I wouldn’t chalk up much of this move to the pound, even if it is the best performing major currency today. It is all about the dollar at the moment as the softer greenback is paving the way for other major currencies to gain. As markets also carry over the mood from Friday, the more positive risk sentiment is also weighing on the dollar (and to some extent, giving the pound a lift as well; something something sterling behaving like a risk currency).

GBP/USD is now trading up to 1.1982 – its highest since 11 July – as buyers look towards retesting 1.2000 on the day:

I mentioned earlier that with there being little for markets to work with, this may be a more straightforward session where risk dominates. That appears to be the case now and while there is scope for the dollar to retrace as well, just be wary of key levels up ahead.

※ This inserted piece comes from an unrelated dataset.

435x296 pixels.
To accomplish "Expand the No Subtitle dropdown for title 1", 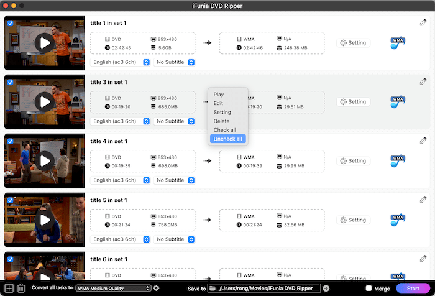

As highlighted earlier, the 1.0200 mark may be one to watch technically for EUR/USD and 1.2000 is also going to be a key psychological level for cable in that sense. I would argue that commodity currencies have more room to roam with AUD/USD potentially eyeing back a push towards 0.7000 and that might also give cable some scope for additional gains considering its recent behaviour.

To start off the new week, all the attention is on the dollar and risk sentiment and as long as trading sentiment continues to focus on that, we could see some of the early moves here extend a little more.

But as mentioned earlier, I’d still wager that this is merely a dollar retracement and that the bulls aren’t done yet considering that the Fed hasn’t wavered much in its resolve to hike rates towards the terminal region around 3.50% to 4.00%.

Once markets get past this whole 75 bps vs 100 bps debate, the focus on the above will most likely keep the dollar underpinned.

This article was written by Justin Low at www.forexlive.com.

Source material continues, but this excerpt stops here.